根据本发明的第一方面，本发明提供一种用于禽流感病毒通用型直接扩增的RT-PCR检测的引物和探针序列，包括：

一对禽流感病毒的检测引物，其序列如SEQIDNO:1和SEQIDNO:2所示；

一条禽流感病毒的检测探针，其序列如SEQIDNO:3所示；该序列的3’端结合荧光淬灭基团，5’端结合荧光报告基团；

一条内标RNA的探针，其序列如SEQIDNO:4所示；该序列的3’端结合荧光淬灭基团，5’端结合荧光报告基团。

作为本发明的优选方案，上述探针SEQIDNO:3的3’端结合BHQ1(BlackHoleQuencher-1，黑洞淬灭染料-1)荧光淬灭基团，5’端结合FAM(6-carboxy-fluorescein，6-羧基荧光素)荧光报告基团；上述探针SEQIDNO:4的3’端结合BHQ3荧光淬灭基团，5’端结合CY5荧光报告基团。

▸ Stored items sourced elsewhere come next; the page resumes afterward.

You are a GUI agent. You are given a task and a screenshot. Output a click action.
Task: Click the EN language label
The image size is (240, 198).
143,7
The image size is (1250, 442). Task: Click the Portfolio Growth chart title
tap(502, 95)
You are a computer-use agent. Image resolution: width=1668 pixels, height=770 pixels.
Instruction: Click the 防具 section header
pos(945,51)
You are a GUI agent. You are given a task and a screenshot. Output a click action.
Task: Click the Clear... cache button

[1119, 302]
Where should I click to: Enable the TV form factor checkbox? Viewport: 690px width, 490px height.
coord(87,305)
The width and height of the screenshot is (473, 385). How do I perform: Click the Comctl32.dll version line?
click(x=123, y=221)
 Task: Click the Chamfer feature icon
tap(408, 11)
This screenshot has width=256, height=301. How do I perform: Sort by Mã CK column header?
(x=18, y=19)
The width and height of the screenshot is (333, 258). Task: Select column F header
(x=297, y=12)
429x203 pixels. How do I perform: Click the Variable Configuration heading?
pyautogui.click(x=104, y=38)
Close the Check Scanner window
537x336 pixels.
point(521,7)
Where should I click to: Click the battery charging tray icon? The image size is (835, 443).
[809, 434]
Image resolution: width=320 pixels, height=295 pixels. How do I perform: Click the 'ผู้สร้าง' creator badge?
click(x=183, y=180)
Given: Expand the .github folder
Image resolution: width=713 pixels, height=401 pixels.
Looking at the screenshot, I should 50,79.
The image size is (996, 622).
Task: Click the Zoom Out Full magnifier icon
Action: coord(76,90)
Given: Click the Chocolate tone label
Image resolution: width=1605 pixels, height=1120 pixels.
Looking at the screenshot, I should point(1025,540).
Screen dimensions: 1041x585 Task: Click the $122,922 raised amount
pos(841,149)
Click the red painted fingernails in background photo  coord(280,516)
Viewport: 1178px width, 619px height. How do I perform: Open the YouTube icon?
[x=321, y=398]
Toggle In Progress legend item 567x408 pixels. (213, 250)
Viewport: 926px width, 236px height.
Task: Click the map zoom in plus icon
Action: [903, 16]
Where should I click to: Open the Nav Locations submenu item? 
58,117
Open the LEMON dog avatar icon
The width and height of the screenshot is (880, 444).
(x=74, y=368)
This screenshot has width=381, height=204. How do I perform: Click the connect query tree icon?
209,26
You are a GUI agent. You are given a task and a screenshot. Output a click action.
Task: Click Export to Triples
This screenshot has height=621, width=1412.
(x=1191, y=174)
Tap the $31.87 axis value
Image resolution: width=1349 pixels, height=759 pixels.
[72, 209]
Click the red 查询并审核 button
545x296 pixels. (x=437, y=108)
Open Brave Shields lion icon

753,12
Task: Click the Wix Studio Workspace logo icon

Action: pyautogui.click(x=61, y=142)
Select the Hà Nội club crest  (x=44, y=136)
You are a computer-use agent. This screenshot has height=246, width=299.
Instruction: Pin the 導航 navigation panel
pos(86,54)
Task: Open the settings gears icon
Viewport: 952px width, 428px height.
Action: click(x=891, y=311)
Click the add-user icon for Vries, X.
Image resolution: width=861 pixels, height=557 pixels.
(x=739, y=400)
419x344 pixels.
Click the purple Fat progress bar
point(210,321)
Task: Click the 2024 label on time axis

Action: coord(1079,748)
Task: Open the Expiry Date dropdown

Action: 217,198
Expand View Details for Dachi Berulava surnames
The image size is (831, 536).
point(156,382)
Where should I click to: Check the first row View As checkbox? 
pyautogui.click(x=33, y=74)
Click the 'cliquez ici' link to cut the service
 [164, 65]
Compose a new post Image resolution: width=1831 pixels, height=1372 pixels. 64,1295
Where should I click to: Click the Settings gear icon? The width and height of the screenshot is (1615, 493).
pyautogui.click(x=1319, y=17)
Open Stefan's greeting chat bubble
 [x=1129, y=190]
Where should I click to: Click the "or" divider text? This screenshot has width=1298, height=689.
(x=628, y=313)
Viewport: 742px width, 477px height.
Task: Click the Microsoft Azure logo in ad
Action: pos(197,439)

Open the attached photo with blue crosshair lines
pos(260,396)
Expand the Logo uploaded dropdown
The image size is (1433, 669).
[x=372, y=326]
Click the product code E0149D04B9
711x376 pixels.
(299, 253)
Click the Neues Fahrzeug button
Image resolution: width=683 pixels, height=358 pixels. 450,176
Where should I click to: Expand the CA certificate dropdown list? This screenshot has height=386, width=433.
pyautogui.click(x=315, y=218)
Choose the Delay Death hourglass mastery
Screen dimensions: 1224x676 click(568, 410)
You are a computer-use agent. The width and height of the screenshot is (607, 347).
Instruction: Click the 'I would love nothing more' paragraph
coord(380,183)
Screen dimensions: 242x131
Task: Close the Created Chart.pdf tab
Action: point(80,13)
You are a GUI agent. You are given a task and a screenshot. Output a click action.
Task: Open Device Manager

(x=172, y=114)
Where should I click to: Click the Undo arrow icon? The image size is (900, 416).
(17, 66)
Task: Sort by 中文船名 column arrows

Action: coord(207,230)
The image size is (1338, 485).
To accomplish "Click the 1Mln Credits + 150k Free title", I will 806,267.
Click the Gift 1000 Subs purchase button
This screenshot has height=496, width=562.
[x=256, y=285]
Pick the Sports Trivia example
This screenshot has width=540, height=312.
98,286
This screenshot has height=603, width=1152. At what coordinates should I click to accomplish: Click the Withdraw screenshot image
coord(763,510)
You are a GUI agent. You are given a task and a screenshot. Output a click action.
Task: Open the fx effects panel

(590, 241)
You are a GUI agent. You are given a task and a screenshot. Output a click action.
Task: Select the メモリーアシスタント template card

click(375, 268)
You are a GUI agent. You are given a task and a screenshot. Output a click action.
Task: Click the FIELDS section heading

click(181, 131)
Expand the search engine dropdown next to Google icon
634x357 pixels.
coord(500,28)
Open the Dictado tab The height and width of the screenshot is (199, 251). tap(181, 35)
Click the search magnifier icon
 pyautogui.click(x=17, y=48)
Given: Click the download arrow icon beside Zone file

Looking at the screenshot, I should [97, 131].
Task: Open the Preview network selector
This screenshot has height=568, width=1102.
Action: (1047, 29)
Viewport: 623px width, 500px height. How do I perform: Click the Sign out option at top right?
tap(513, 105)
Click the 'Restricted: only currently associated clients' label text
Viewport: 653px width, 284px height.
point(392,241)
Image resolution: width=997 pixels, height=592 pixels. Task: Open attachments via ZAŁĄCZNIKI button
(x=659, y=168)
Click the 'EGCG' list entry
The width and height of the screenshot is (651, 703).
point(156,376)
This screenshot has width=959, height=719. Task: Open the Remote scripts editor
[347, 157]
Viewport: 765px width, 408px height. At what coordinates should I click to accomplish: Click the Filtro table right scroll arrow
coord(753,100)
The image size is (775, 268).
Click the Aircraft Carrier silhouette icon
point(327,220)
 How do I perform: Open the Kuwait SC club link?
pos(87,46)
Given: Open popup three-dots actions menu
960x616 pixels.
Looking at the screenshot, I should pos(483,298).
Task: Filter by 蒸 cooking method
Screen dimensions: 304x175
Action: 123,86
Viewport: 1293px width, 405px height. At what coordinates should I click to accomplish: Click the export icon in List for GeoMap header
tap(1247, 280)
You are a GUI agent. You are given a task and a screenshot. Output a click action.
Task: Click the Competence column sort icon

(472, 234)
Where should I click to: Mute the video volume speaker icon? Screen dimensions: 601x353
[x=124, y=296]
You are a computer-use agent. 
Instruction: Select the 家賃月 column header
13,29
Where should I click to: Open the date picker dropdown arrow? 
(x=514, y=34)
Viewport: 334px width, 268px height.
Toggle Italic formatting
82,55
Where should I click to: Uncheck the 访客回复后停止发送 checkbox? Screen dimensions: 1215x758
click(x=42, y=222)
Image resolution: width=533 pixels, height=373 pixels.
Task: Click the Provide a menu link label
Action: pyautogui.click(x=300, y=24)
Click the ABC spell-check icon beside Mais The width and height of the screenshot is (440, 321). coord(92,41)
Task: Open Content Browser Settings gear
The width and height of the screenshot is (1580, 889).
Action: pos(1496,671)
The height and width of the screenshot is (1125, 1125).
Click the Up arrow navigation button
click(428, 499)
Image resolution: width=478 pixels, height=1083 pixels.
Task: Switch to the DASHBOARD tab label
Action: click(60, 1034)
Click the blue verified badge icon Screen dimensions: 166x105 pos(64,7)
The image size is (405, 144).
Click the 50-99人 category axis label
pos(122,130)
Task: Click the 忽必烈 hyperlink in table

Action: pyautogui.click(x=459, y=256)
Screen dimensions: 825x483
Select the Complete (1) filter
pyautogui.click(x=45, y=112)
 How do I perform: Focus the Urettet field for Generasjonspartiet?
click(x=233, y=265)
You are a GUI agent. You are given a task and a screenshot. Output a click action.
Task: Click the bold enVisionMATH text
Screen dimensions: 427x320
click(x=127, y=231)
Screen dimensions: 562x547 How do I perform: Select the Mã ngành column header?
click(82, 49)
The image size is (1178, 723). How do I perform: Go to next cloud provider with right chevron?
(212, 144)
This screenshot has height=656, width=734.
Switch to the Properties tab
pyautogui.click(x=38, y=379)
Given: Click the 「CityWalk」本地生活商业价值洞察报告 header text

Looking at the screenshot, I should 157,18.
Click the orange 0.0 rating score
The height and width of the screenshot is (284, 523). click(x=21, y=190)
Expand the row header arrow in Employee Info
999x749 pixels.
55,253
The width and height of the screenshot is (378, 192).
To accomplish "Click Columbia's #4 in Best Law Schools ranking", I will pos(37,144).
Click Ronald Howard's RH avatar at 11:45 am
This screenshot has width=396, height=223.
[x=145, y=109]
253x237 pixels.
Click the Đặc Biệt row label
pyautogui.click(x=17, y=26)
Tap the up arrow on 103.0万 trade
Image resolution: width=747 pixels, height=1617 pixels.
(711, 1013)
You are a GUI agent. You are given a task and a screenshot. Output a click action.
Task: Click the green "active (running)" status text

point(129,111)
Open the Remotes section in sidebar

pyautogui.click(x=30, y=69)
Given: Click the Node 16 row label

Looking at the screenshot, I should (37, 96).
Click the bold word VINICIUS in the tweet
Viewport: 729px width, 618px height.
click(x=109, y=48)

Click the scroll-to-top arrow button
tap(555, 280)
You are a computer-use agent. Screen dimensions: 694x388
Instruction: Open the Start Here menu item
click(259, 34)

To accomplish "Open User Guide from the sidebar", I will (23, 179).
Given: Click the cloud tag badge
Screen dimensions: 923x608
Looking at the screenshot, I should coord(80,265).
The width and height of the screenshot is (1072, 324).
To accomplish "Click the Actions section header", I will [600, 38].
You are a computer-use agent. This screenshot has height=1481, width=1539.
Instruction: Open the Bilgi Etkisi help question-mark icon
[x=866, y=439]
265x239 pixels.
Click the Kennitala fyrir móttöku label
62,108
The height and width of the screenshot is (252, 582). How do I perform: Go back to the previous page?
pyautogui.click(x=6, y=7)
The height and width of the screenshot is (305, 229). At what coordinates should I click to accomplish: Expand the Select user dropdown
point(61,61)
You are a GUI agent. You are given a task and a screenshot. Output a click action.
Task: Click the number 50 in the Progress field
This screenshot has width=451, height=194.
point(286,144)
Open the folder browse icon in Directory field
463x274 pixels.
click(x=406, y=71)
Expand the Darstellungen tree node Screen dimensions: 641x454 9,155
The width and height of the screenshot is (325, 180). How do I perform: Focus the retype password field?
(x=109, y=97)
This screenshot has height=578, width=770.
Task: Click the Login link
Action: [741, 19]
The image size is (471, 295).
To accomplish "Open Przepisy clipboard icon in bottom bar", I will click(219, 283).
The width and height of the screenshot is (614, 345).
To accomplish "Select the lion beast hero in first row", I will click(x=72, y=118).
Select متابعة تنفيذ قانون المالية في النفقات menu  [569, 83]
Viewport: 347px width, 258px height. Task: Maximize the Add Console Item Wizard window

根据本发明的第二方面，本发明提供一种用于禽流感病毒通用型直接扩增的RT-PCR检测的试剂盒，包括检测引物、检测探针和内标探针，上述检测引物的序列如SEQIDNO:1和SEQIDNO:2所示，上述检测探针的序列如SEQIDNO:3所示，该序列的3’端结合荧光淬灭基团，5’端结合荧光报告基团；上述内标探针如SEQIDNO:4所示，该序列的3’端结合荧光淬灭基团，5’端结合荧光报告基团。

作为本发明的优选方案，上述探针SEQIDNO:3的3’端结合有BHQ1荧光淬灭基团，5’端结合有FAM荧光报告基团；上述探针SEQIDNO:4的3’端结合BHQ3荧光淬灭基团，5’端结合CY5荧光报告基团。

作为本发明的优选方案，上述试剂盒包括禽流感病毒通用型内标溶液；优选地，上述内标溶液通过将禽流感病毒通用型M基因克隆至RNA假病毒表达载体pAR中并将得到的质粒pAR-AIVUN通过大肠杆菌转化的方法制备。